:: Problem details ::
Of the entries below, return exactly those lines that fall between the one containing "2164x1524 pixels. Task: Toggle" and the one containing "Given: Click the Factorio game thumbnail", the two end lines included.

:: Given records ::
--- START ---

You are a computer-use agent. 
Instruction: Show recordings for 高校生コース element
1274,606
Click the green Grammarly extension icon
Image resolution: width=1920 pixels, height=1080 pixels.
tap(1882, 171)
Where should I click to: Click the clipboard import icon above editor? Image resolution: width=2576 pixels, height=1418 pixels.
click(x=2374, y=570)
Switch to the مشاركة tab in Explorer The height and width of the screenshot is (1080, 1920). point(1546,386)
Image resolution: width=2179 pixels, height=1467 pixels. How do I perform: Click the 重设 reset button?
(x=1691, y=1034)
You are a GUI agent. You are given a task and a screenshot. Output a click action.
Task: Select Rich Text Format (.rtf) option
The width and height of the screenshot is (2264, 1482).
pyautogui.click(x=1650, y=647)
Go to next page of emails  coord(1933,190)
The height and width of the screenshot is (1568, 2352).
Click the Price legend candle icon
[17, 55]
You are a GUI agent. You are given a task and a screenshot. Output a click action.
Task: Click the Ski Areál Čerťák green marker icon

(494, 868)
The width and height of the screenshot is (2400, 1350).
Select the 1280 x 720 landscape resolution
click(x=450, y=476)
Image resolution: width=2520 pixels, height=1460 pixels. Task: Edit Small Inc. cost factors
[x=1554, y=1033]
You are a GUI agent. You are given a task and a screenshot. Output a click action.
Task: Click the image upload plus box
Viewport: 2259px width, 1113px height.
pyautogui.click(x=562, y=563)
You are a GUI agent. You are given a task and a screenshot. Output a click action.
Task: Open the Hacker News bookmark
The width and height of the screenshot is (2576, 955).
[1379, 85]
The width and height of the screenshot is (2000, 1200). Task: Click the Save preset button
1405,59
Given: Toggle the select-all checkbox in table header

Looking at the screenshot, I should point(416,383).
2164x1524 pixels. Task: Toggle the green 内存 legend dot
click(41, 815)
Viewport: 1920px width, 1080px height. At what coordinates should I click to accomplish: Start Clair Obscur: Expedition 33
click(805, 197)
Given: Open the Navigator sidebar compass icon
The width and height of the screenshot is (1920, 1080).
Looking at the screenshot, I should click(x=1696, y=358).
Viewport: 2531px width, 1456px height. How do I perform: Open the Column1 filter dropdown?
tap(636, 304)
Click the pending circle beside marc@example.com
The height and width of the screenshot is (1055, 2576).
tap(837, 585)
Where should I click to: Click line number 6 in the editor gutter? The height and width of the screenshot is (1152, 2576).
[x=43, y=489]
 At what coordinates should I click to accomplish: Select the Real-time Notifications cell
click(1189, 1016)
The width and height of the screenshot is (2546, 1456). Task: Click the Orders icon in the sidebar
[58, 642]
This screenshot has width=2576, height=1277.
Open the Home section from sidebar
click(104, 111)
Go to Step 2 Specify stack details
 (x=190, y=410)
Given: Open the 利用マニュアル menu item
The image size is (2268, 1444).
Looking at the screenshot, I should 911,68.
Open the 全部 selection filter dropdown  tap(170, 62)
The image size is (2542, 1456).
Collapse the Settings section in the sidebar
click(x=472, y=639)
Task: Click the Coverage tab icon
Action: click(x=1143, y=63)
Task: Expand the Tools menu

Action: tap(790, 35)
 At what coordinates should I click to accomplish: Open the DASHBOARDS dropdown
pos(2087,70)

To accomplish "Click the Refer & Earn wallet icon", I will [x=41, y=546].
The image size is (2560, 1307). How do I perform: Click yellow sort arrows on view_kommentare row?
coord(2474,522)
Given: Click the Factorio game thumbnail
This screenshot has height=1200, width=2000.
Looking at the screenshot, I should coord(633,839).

--- END ---

:: Solution ::
2164x1524 pixels. Task: Toggle the green 内存 legend dot
click(41, 815)
Viewport: 1920px width, 1080px height. At what coordinates should I click to accomplish: Start Clair Obscur: Expedition 33
click(805, 197)
Given: Open the Navigator sidebar compass icon
The width and height of the screenshot is (1920, 1080).
Looking at the screenshot, I should click(x=1696, y=358).
Viewport: 2531px width, 1456px height. How do I perform: Open the Column1 filter dropdown?
tap(636, 304)
Click the pending circle beside marc@example.com
The height and width of the screenshot is (1055, 2576).
tap(837, 585)
Where should I click to: Click line number 6 in the editor gutter? The height and width of the screenshot is (1152, 2576).
[x=43, y=489]
 At what coordinates should I click to accomplish: Select the Real-time Notifications cell
click(1189, 1016)
The width and height of the screenshot is (2546, 1456). Task: Click the Orders icon in the sidebar
[58, 642]
This screenshot has width=2576, height=1277.
Open the Home section from sidebar
click(104, 111)
Go to Step 2 Specify stack details
 (x=190, y=410)
Given: Open the 利用マニュアル menu item
The image size is (2268, 1444).
Looking at the screenshot, I should 911,68.
Open the 全部 selection filter dropdown  tap(170, 62)
The image size is (2542, 1456).
Collapse the Settings section in the sidebar
click(x=472, y=639)
Task: Click the Coverage tab icon
Action: click(x=1143, y=63)
Task: Expand the Tools menu

Action: tap(790, 35)
 At what coordinates should I click to accomplish: Open the DASHBOARDS dropdown
pos(2087,70)

To accomplish "Click the Refer & Earn wallet icon", I will [x=41, y=546].
The image size is (2560, 1307). How do I perform: Click yellow sort arrows on view_kommentare row?
coord(2474,522)
Given: Click the Factorio game thumbnail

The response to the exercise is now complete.